◆ STATED EXERCISE:
Copy out the records from the line that contains "Select the 申し込み完了 step label" through the line that contains "Looking at the screenshot, I should point(8,400).", keeping every character as it stands.

◆ TASK INPUTS:
════
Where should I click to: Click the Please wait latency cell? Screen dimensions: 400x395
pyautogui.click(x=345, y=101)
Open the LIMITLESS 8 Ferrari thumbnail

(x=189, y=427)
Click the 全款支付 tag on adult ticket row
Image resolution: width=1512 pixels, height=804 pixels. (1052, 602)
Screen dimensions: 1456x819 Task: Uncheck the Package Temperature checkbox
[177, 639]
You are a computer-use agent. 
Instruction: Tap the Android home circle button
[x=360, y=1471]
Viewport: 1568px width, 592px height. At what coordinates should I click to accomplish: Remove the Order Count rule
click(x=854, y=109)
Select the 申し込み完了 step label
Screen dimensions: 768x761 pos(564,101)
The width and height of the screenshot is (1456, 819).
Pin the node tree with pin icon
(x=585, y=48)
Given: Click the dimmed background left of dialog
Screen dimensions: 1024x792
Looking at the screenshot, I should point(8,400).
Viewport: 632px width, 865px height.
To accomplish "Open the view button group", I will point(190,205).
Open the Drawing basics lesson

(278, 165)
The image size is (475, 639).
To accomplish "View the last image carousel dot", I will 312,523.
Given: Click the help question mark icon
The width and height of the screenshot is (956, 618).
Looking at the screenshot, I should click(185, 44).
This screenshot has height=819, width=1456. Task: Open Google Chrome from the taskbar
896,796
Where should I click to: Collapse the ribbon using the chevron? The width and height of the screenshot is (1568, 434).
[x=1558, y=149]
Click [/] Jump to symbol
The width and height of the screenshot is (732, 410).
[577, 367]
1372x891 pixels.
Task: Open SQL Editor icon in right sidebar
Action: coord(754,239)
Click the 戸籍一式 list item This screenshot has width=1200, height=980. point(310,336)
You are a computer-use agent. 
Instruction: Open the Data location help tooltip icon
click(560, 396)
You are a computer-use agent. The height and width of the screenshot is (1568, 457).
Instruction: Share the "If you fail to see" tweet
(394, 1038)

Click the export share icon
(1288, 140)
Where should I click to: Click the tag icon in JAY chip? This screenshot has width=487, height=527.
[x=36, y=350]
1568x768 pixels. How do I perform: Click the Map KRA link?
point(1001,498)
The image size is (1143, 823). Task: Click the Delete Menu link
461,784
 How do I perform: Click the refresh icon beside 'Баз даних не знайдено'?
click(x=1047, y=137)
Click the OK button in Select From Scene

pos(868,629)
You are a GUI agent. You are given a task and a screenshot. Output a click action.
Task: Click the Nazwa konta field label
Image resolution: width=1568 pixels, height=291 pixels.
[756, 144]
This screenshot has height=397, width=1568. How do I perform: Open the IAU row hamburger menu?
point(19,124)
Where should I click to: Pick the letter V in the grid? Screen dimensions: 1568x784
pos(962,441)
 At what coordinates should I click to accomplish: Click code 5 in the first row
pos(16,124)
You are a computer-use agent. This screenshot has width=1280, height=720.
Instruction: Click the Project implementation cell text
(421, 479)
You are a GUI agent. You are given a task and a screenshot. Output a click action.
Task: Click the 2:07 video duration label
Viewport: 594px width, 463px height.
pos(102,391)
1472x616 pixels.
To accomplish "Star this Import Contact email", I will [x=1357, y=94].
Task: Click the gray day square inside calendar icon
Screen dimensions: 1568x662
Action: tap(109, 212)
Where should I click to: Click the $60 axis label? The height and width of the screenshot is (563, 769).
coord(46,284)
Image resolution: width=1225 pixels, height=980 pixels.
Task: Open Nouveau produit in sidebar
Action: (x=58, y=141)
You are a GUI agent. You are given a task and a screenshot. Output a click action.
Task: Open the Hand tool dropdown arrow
════
◆ WRITTEN ANSWER:
Select the 申し込み完了 step label
Screen dimensions: 768x761 pos(564,101)
The width and height of the screenshot is (1456, 819).
Pin the node tree with pin icon
(x=585, y=48)
Given: Click the dimmed background left of dialog
Screen dimensions: 1024x792
Looking at the screenshot, I should point(8,400).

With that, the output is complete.